Consortium of Argentine companies that operated Mitre and Sarmiento lines

Unidad de Gestión Operativa Mitre-Sarmiento (UGOMS) was a temporary consortium of Argentine companies formed on 24 May 2012 by Ferrovías and Metrovías to take over the running of the Sarmiento and Mitre commuter rail lines, after concessions granted to Trenes de Buenos Aires (TBA) in 1995 for the operation of these services were revoked.

== History ==
Trenes de Buenos Aires, a company formed in 1995 to take over rail concessions granted by the Argentine government, as part of railway privatisation during the presidency of Carlos Menem, operated commuter rail services over Sarmiento and Mitre lines in Buenos Aires which had previously been run by state-owned companies since nationalisation of the railways in 1948. In spite of the large state subsidies received by the company a serious decline in the standard of its services, and fatal accidents (especially, the 2012 Buenos Aires rail disaster), led to the concession for both lines being revoked in 2012 through Decree N° 793/12, and to these services being taken over by the newly formed UGOMS.
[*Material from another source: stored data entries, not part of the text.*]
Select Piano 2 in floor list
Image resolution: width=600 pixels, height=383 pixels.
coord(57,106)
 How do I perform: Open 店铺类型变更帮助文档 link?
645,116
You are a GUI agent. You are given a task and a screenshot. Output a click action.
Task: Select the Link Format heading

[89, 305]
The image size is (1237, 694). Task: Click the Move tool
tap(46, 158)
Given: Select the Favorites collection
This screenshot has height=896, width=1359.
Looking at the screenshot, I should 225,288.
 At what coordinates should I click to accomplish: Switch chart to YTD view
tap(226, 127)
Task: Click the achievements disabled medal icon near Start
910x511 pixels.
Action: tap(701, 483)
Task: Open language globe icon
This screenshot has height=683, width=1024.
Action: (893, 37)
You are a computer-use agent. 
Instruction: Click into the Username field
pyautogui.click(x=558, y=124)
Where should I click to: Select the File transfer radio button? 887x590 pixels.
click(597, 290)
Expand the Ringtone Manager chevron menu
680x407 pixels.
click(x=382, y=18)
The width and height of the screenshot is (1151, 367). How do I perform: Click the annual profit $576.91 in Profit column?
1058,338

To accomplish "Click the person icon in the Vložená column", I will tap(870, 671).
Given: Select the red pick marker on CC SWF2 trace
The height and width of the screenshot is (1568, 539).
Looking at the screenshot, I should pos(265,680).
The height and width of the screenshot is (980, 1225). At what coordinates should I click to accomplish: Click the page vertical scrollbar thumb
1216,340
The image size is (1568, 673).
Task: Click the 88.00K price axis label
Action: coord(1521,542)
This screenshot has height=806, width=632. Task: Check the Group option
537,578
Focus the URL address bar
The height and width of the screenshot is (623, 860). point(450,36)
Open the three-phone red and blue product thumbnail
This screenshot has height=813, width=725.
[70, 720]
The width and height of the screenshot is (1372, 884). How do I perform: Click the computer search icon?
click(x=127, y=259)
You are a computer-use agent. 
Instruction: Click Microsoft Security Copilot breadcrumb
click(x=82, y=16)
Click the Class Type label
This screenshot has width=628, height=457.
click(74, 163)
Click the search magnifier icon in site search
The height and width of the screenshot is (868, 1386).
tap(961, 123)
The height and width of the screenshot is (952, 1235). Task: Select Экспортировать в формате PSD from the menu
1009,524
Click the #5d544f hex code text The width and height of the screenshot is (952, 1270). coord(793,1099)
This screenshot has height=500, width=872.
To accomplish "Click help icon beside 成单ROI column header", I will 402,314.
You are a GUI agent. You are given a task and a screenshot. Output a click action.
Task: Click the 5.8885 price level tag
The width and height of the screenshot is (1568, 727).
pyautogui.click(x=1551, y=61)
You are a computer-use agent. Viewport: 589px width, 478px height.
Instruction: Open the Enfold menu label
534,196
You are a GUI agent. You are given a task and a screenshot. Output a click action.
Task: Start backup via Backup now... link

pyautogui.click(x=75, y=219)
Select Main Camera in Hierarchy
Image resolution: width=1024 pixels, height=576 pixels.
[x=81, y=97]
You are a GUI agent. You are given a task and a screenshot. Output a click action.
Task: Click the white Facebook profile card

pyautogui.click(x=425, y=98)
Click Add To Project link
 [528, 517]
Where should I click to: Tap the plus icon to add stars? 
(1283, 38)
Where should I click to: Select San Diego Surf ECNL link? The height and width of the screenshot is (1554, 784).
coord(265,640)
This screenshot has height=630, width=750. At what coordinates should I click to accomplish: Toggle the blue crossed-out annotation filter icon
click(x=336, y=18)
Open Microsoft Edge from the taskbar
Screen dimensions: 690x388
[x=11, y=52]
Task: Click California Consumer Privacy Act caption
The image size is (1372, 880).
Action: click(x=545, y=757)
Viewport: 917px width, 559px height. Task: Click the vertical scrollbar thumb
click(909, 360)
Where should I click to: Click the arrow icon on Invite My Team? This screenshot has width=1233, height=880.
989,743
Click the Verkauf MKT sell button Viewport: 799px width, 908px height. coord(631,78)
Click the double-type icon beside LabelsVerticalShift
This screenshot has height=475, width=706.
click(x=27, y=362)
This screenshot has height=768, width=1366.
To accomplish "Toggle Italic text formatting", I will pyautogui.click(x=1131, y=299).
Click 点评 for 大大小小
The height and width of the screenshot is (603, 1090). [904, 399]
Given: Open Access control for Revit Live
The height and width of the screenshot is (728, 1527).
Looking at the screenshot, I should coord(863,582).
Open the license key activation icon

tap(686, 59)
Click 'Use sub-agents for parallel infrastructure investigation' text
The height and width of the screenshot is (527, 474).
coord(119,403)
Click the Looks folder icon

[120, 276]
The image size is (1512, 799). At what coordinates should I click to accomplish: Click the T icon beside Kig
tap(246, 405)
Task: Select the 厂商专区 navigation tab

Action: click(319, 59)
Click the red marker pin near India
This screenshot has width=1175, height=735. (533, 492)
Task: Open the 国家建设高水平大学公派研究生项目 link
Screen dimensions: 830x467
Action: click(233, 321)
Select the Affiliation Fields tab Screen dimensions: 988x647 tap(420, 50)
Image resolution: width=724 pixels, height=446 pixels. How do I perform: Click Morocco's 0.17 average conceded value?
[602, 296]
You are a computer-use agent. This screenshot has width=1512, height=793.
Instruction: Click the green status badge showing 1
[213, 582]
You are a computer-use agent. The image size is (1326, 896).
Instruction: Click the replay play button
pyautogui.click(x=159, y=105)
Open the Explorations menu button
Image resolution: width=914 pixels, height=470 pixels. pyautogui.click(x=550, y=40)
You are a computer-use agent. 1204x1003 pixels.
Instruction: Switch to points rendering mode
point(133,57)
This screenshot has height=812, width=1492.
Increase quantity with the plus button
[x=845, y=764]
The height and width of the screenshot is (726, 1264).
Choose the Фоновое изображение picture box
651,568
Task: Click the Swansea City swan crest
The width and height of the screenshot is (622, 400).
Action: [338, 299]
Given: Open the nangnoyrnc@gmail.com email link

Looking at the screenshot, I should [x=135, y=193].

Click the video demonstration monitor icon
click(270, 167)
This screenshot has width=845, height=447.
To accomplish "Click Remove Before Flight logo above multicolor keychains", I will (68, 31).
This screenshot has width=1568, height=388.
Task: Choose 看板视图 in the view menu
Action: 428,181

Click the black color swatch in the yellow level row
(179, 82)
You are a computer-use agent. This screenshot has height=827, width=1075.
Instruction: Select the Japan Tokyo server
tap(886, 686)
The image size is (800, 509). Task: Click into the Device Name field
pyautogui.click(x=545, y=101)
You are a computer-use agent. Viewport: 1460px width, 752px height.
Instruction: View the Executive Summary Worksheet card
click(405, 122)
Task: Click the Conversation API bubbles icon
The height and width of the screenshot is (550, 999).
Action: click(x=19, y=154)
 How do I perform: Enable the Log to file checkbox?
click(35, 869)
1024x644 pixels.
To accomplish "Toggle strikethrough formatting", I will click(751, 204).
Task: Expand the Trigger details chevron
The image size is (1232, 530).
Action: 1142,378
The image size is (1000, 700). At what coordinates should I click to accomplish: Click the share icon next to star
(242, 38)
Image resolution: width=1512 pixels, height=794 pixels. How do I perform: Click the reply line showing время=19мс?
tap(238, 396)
In September 2013, Minister of Transport of Argentina, Florencio Randazzo, announced that Mitre and Sarmiento lines would be temporarily taken over by state organism SOFSE. SOFSE operated both lines until 12 February 2014, when they were given under concession to Corredores Ferroviarios. As a result, UGOMS and Unidad de Gestión Operativa Ferroviaria de Emergencia were dissolved. However both lines are now again operated by SOFSE following the renationalisation of the railways in Argentina.